Dave Sopha returned home to Cambridge on Dec. 10, after making 122 stops on his across-Canada tour with his painting, Portraits of Honour.
Sopha’s painting received a tremendous response across the country as he received honours and awards from the military and the cities he visited.
The painting is a mural which features 158 faces of the fallen troops in Afghanistan, as well as one poppy petal for every Canadian soldier who lost his or her life from the First World War until present day. Canada has lost over 116,000 soldiers – Sopha currently has 82,136 poppies on the painting and is working toward his goal.
Sopha’s inspiration came in 2008 while reading a newspaper.
“I looked at the newspaper on Dec. 6, 2008, and it said that we had now lost 100 of our troops in Afghanistan,” he said. “That morning it had all 100 little faces on the front of the paper. The impact that it had on me was so strong I knew I had to do something – it had to be something special.”
He started painting the faces immediately on plywood at his studio on New Dundee Road; however, he decided that he wanted to make a collage of the faces and he wanted it to be big. While acquiring the correct resources to complete the painting, Sopha found a supplier who donated a 10 ft. by 50 ft. canvas and he received word that the Kinsmen and Kinette Clubs of Preston would allow him to open a second studio in their building where he could do the work.
Eugene Ho, president of the Kinsmen Club of Preston, said the painting gives Canadians the opportunity to say thanks in their own way for the sacrifice all soldiers gave for our freedom.
“Sopha is an amazing friend and artist and I am proud of the work he has done on the painting in keeping their memories alive and by giving us a lasting memorial,” he said.
Sopha decided to set aside his usual style as an airbrush artist, instead using an oil-based paint for the first time.
“Airbrushing will last 30-40 years, but oil paintings have been known to last 500-600 years.
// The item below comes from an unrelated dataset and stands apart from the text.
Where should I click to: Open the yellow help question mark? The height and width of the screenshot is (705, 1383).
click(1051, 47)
By doing it the way the masters did it 500 years ago, I kind of feel reassured that this will be a national treasure and that it will be around for many years.”
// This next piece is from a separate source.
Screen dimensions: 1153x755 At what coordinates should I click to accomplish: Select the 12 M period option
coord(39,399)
While painting, Sopha began to find the process overwhelming.
“It became very emotional because I spent about two to three hours studying the face and looking into their eyes,” he said. “When you spend that much time looking into their eyes you get a feeling of how they felt and who they were.”
The tour began on May 28 when Sopha unveiled the painting with the governor general in front of 3,000 people at the Kitchener Auditorium.
The painting travelled across the country often preceded by parades and speeches from mayors, dignitaries and Sopha.
“In my speeches, when I went out there, it was mainly to honour these young men and women that have died and tell people that we’re trying to raise funds to help those that are coming home with physical and emotional injuries,” said Sopha.
Pte. Gordon Franklin was captivated by the painting and was impressed by the hard work and dedication.
“It represents the courage of the troops and their families and will continue to be a symbol we can honour for years to come,” said Franklin.
Although Sopha has had numerous requests for the painting, its future is yet to be determined. He has been asked to bring it to the Canadian Embassy in Washington as well as Juno Beach in France for four to six months where a new war museum will be opened. He was asked to go on another Canada tour to accommodate the cities he didn’t visit on his previous escapade.
Sopha is now working to reimburse himself for the money he spent to tour.
“The painting has cost me a fortune but it’s been worth every penny – I don’t regret a cent.”